There are a number of notable benefits to taking an individualized analysis approach to the development of IMU-based exercise technique analysis systems. Recent work has shown such systems to be more accurate and computationally efficient than global classifiers [27]. The development of global classifiers is extremely time-intensive and requires hundreds of hours of data collection and analysis by researchers. Data must be collected in such fashion for any exercise for which a technique classifier is desired. This means that, currently, there exist only a handful of exercises that have been proven to be possible to assess with IMUs. The system described in this paper should allow for the creation of a personalized exercise classifier for any rehabilitation or S&C exercises that are cyclical and repetition based. Therefore, clinicians would not be limited in their exercise choices when designing specific programs to meet their clients’ needs. The app described in this paper could be conceivably used by a clinician during a patient’s visit to their clinic, and then the data labeled from this session could be used to create a functioning analysis tool for their program, which they may complete in the absence of professional supervision.

System Evaluation

The preliminary evaluation of the system also suggests that the accuracy, sensitivity, and specificity of the personalized exercise technique classifiers may exceed that of global exercise technique classification systems. This reflects other similar research that compared sensor setups and classification methodologies for the barbell squat and deadlift exercises [27]. Although it is difficult to make direct comparisons with the previous research, it can be noted that a single IMU positioned on the left thigh has been demonstrated as capable of assessing acceptable or aberrant lunge technique with 77% accuracy [17] and single-leg squat technique with 75% accuracy [18]. These values were computed using leave-one-subject-out cross-validation. The personalized systems, evaluated in the real world, achieved 84% and 97% accuracy for the same analysis of lunges and single-leg squats, respectively. The binary classification of squat technique has previously been shown to be 80% accurate in a global classification system using a single lumbar-worn IMU [16]. The individualized systems described in this paper ranged from 50% to 100% accuracy and had a mean value of 85% across the 15 participants. It can also be noted that the deviations collected from the 5-participant beginner group used for analysis in this paper were naturally occurring, whereas in the aforementioned lunge and squat global classifiers, the deviations from correct technique were deliberately induced by study participants. This may make individualized classifiers more functional and usable in the real world. This paper’s deadlift accuracy result of 95% exceeds recently published work on binary classification of the deadlift with a left thigh IMU where 84% accuracy was achieved [27]. This is likely because there was more training data for each individual in this study. The personalized classification systems used in this preliminary evaluation of the tablet app were developed using 4 sets of each exercise (a total of 40 repetitions). Increasing the amount of training data used for each individual would likely further improve the accuracy of their personalized exercise technique evaluation system [24,25].

Limitations

There are a number of contextual factors to this study that should be considered. Most notably, although the tool described allows for the efficient creation of an IMU-based exercise technique classifier for any cyclical, repetition-based exercise, it is not as simple as using a global classification system for exercises for which they exist.
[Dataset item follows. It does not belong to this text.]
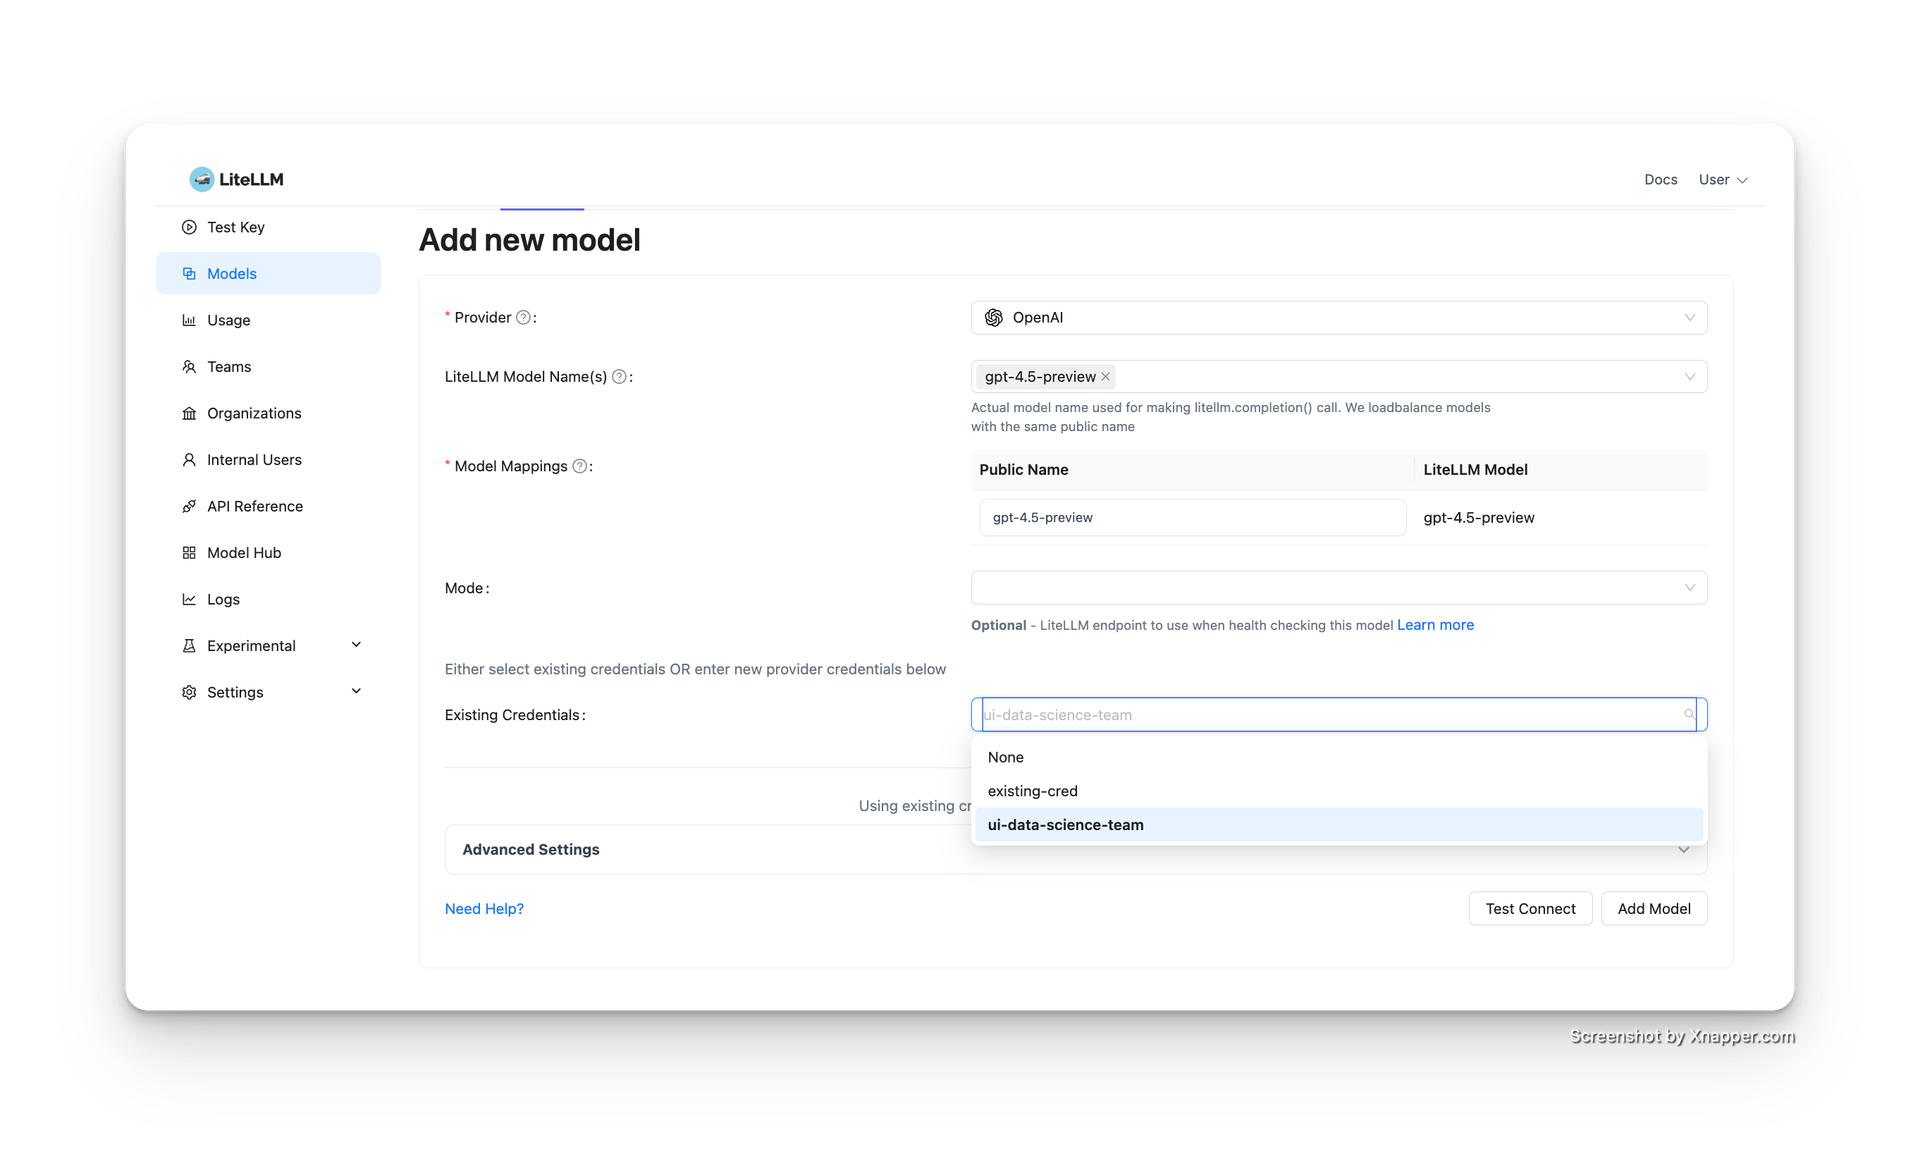Remove the gpt-4.5-preview tag
Image resolution: width=1920 pixels, height=1171 pixels.
(x=1106, y=377)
The tool described requires at least one recorded session with an exercise professional and requires the exercise professional’s time and expertise to label the video data. However, the tool described could be conceivably used to fill in the gaps in a client’s exercise program where a global classifier is not yet available. Moreover, the labeled data can all be stored in a database, and the data that were initially used to create individualized classifiers can be pooled together to make a global classifier. The exercise professional could switch to this global classifier when they deem it accurate enough to negate the benefits of creating an individualized classifier for each of their clients.
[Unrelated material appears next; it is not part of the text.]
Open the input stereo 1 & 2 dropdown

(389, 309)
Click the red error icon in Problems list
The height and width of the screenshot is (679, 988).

A key area that limits the findings of the evaluation study is that it was small scale, and the participants were not balanced in experience or gender. Moreover, the study participants were relatively homogenous in the evaluation study, and it is not yet understood whether the results found would be generalizable to other populations such as older, obese, or underweight people. In particular, the system evaluation was completed with individuals not currently undergoing rehabilitation. Future work should investigate the system with individuals undergoing rehabilitation. It is foreseen that it should still work, provided the exercise professional can label the data appropriately for each individual’s needs. The authors also acknowledge that more work is required to assess the capabilities of classifiers created with this new tool, particularly in the detection of exact deviations in exercise technique. The capabilities of a multiple IMU setup must be examined. However, the results presented show excellent potential for a single IMU setup to assess complex compound lower limb exercises when using personalized classifiers.

Future Work

It should be noted that this paper only describes the development of this new tool and its first evaluation. It is not yet fully understood how it will be incorporated into clinical practice. Future work should investigate the influence of the exercise professional’ s experience level, when labeling the data, on system accuracy. The usability of the system and how it may best be incorporated into a clinician’s use of time should also be investigated. Only 1 exercise professional labeled the data in the evaluation study. The coding was not compared with other professionals; this should be investigated in future studies. Finally, the tool described only replicates current state of the art in the field, and the signal processing, feature computation, and classification methods ought to be iterated as the field progresses.

Conclusions

In this paper, a tablet app that streamlines the creation of IMU-based exercise technique analysis systems is presented. The tool replicates the data analysis pathways that have been used in recently published research [16-19]. It also allows an exercise professional to record video data simultaneously to IMU data and label it efficiently, following a session with a client. The app then creates personalized exercise technique classifiers for the client based on the labeled IMU data. These personalized classifiers are less memory-intensive and more accurate than equivalent global classifiers for the exercises used in this study. In addition to this, data collected with the tool could ultimately be used to train new global classification systems with increased accuracy because of the increased amount of training data available.

Acknowledgments

This project is partly funded by the Irish Research Council as part of a Postgraduate Enterprise Partnership Scheme with Shimmer (EPSPG/2013/574) as well as the Science Foundation Ireland (SFI/12/RC/2289). The authors would like to thank UCD Sport (University College Dublin) for providing equipment that was used in this study.

Conflicts of Interest

While this work was cofunded by Shimmer, the developer of the IMU used in this study, we believe the results are generalizable to any IMU with the same sampling rate and on-board sensor ranges as described in this study. We can clarify that there was no outside business interest or other biasing factors from Shimmer during this study’s design and execution.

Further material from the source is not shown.